=== Data shown ===
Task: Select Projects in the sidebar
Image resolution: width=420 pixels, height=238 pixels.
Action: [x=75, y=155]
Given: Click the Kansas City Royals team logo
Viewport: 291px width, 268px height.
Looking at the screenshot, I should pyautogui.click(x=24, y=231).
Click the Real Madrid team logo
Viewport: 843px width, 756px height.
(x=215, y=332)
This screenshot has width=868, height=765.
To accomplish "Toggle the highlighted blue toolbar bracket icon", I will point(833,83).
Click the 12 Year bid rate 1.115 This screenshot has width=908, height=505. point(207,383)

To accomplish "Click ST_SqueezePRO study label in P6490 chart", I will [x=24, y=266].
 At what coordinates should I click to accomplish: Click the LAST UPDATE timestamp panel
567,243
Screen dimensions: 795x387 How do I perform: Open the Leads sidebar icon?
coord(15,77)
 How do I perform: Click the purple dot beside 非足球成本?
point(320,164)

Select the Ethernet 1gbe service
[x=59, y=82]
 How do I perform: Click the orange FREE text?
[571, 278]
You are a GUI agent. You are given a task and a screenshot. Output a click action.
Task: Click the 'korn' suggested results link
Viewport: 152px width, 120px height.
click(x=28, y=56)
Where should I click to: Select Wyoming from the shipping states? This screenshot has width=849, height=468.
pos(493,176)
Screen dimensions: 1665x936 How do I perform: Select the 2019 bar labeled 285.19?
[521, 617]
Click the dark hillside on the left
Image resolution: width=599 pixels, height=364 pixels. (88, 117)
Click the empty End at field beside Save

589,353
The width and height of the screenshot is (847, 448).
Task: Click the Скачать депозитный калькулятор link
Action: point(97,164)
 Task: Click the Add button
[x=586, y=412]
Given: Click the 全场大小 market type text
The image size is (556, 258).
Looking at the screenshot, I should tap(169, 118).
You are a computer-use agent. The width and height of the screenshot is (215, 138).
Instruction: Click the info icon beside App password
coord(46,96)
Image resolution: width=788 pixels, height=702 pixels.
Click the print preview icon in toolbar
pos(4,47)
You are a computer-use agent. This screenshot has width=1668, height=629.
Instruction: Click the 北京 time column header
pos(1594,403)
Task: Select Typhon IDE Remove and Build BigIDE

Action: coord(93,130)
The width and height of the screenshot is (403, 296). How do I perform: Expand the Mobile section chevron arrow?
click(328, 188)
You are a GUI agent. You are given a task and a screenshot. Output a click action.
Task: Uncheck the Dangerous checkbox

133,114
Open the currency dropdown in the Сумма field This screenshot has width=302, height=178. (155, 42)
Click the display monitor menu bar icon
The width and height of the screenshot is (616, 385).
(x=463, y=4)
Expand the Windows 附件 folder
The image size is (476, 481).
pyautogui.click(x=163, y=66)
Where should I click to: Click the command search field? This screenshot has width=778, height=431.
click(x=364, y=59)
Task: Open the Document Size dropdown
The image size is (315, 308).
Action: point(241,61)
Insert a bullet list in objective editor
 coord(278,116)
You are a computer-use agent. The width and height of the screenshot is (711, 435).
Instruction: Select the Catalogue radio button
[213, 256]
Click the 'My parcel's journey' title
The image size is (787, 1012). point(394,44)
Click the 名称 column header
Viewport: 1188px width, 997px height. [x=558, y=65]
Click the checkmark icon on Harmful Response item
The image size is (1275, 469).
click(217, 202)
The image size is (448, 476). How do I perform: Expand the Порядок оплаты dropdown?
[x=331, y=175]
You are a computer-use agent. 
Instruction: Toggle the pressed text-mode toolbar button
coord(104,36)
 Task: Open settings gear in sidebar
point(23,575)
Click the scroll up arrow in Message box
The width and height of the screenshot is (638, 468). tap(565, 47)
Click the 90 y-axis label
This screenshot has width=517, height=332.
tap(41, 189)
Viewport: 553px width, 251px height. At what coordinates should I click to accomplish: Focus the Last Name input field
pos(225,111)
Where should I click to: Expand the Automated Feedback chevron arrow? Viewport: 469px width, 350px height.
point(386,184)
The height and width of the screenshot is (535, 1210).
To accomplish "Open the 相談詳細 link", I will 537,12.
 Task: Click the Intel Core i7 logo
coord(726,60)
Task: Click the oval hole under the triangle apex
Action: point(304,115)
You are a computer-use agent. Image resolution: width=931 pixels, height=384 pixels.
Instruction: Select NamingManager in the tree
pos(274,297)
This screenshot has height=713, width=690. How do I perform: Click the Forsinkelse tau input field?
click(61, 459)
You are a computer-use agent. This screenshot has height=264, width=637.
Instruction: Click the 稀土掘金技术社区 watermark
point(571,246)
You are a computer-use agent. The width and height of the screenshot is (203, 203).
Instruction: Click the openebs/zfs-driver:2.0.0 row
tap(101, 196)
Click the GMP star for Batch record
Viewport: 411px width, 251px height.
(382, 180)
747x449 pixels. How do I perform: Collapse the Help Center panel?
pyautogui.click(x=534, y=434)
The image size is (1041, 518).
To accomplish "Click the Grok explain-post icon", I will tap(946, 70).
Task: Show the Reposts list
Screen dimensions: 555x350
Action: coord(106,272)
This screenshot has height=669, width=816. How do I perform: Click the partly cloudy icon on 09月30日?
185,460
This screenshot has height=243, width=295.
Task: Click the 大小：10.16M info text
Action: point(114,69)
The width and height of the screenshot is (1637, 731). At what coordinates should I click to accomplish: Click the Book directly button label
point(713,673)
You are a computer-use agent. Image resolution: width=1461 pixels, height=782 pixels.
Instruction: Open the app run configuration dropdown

=== Required work ===
Among the lines above, count those containing the word "will" and give nothing but the result.

=== Output for this task ===
4